Introduced March 5, 2025 by Bernard Sanders · Last progress March 5, 2025
The bill shifts many workers into employee status and strengthens union organizing and enforcement tools—expanding worker protections and bargaining power—while increasing costs, regulatory authority, and litigation risk for employers and potentially raising fiscal and privacy concerns for the public.
Most workers (including many gig and contract workers) would be classified as employees rather than independent contractors, giving them expanded access to unionization, collective bargaining, and NLRA protections.
Workers who strike gain stronger protections (no permanent replacements, limits on discrimination/lockouts, reduced employer coercion), increasing strike leverage and job security for labor actions.
New expedited, binding procedures (mediation/arbitration) for initial collective bargaining agreements reduce prolonged stalemates after union recognition, helping newly organized workforces reach contracts faster.
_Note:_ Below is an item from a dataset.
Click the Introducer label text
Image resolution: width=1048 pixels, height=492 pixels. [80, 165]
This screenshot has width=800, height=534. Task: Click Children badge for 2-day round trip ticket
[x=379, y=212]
Small businesses and employers face substantially higher labor and compliance costs (reclassification, fines, doubled/liquidated damages) and greater litigation exposure, which could threaten viability, raise consumer prices, or increase insurance and taxpayer burdens.
Businesses that rely on independent contractors lose workforce flexibility and could incur significant additional wage/benefit costs if many contractors are reclassified as employees.
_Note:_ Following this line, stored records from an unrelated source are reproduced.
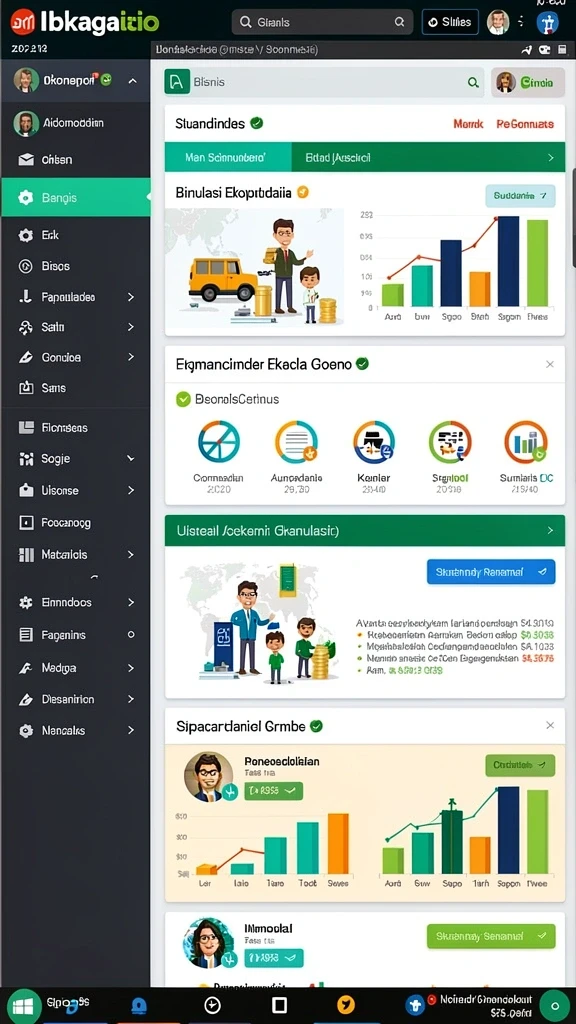The width and height of the screenshot is (576, 1024).
Task: Click the clock icon in the taskbar
Action: pyautogui.click(x=211, y=1005)
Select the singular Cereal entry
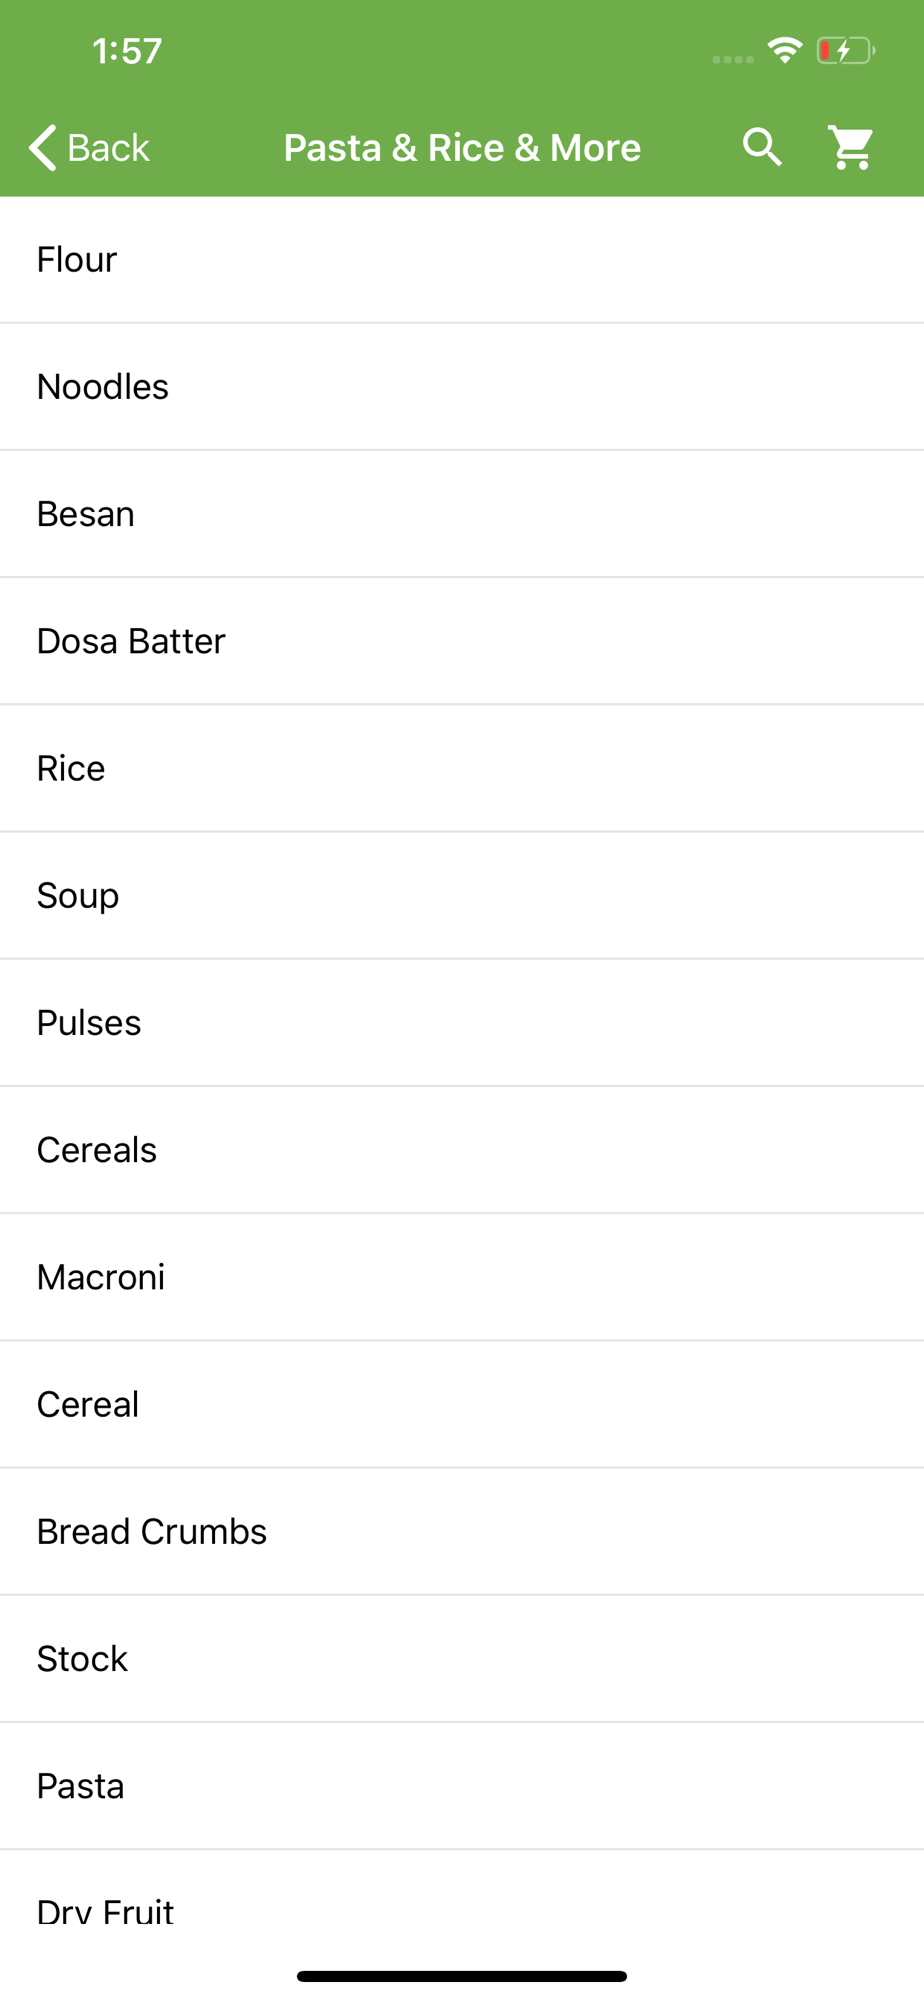 click(x=88, y=1404)
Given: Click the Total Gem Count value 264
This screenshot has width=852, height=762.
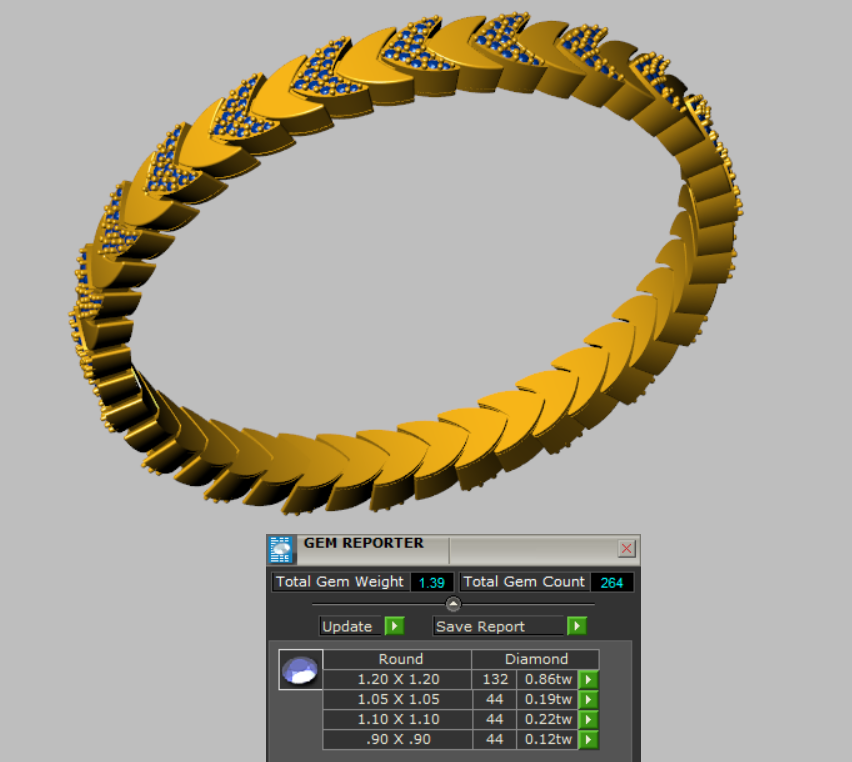Looking at the screenshot, I should pos(611,582).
Expanded NLRB authority, accelerated election timelines, and binding arbitration for initial CBAs reduce employer procedural options and raise the risk of operational disruption during rapid union organizing campaigns.
Based on analysis of 6 sections of legislative text.
Presumes workers are employees for NLRA unless three strict criteria for independent-contractor status are met; tightens strike protections; updates NLRB reporting and amends related labor statutes.
Presumes workers are employees under the National Labor Relations Act unless the employer meets three narrow criteria showing independent-contractor status, tightens rules on employer actions during strikes (including limits on permanently replacing strikers and discrimination against returning workers), updates supervisor and reporting rules for the National Labor Relations Board, and makes targeted amendments to related labor laws (LMRA and LMRDA). It also includes a severability clause and authorizes “such sums as may be necessary” to implement the changes.